**Problem:**
Down to the last line, print the data that follows exactly, without its pictures.

**Data supplied:**
= = = =
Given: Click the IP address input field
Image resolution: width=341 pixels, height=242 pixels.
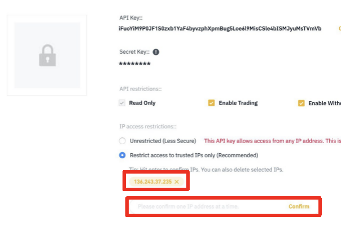Looking at the screenshot, I should pyautogui.click(x=209, y=206).
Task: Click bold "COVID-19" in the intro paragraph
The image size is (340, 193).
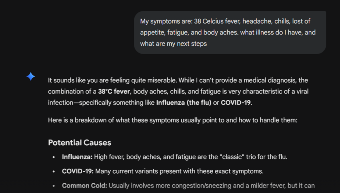Action: (235, 102)
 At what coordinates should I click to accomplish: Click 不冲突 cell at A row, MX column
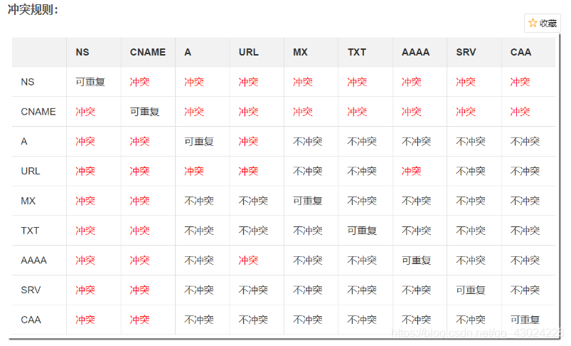coord(307,142)
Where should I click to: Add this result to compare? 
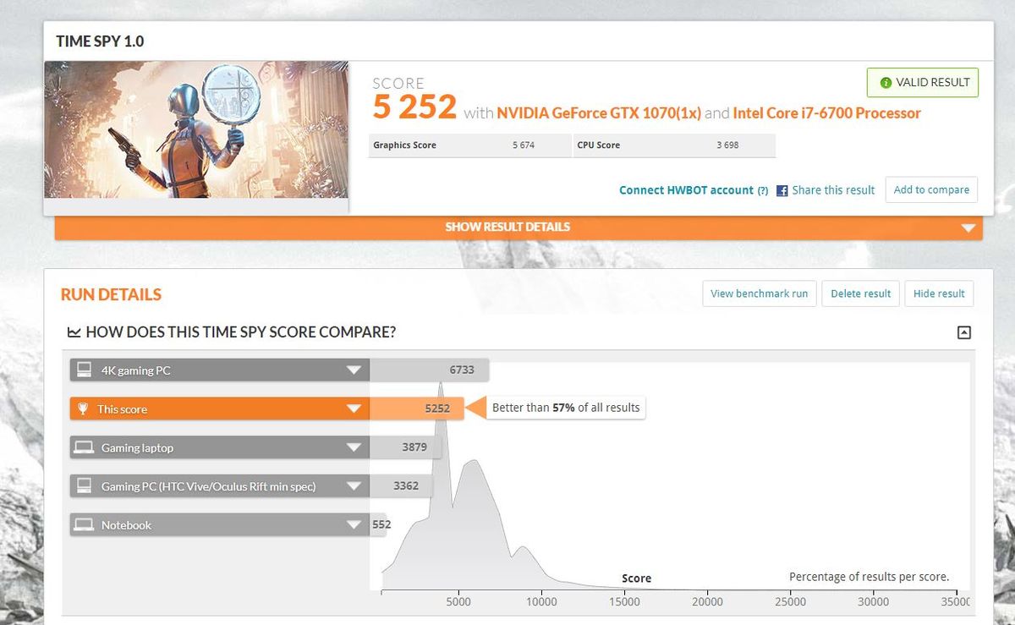pos(931,189)
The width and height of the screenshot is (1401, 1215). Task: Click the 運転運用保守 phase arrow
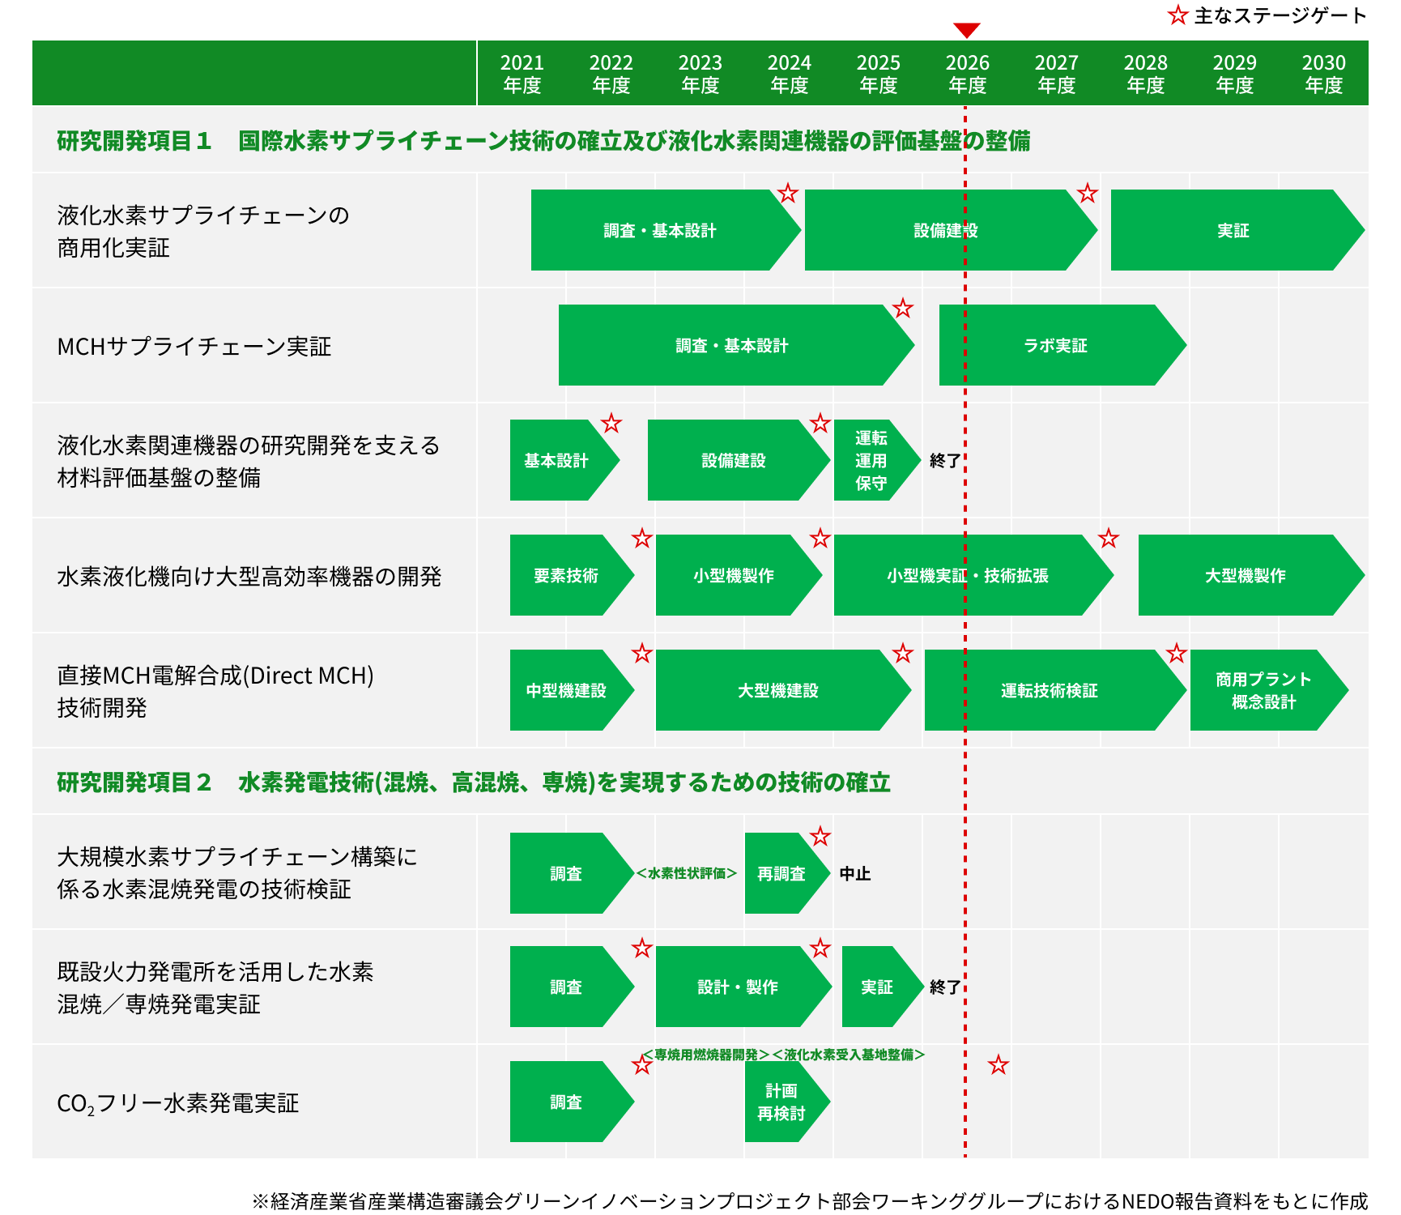coord(877,460)
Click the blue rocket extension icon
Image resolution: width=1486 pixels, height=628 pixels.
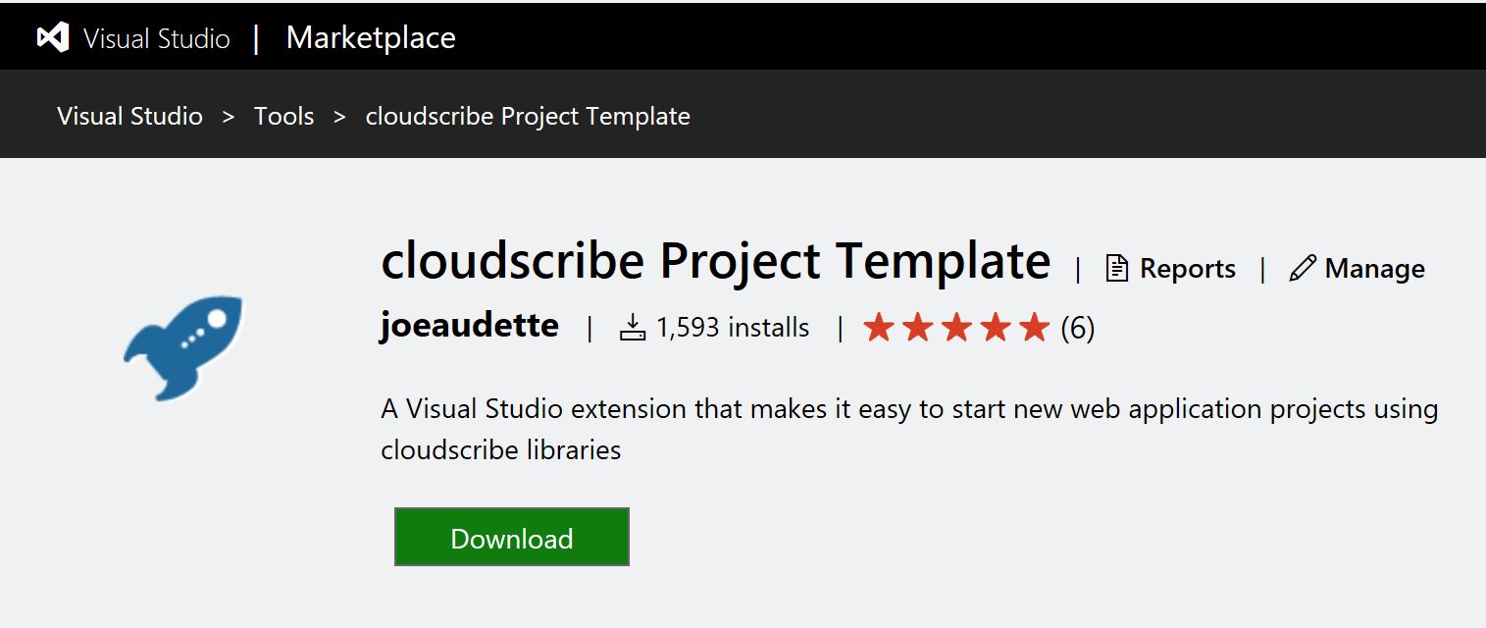pos(183,347)
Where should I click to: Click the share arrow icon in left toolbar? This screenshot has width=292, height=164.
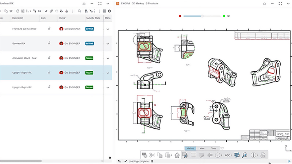tap(46, 11)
= = = =
**Solved exercise:**
Given: Click the IP address input field
Image resolution: width=341 pixels, height=242 pixels.
Looking at the screenshot, I should pyautogui.click(x=209, y=206).
Task: Click bold "COVID-19" in the intro paragraph
The image size is (340, 193).
Action: (235, 102)
 At what coordinates should I click to accomplish: Click 不冲突 cell at A row, MX column
coord(307,142)
Where should I click to: Add this result to compare? 
pos(931,189)
The width and height of the screenshot is (1401, 1215). Task: Click the 運転運用保守 phase arrow
coord(877,460)
Click the blue rocket extension icon
Image resolution: width=1486 pixels, height=628 pixels.
pos(183,347)
Where should I click to: Click the share arrow icon in left toolbar? This screenshot has width=292, height=164.
tap(46, 11)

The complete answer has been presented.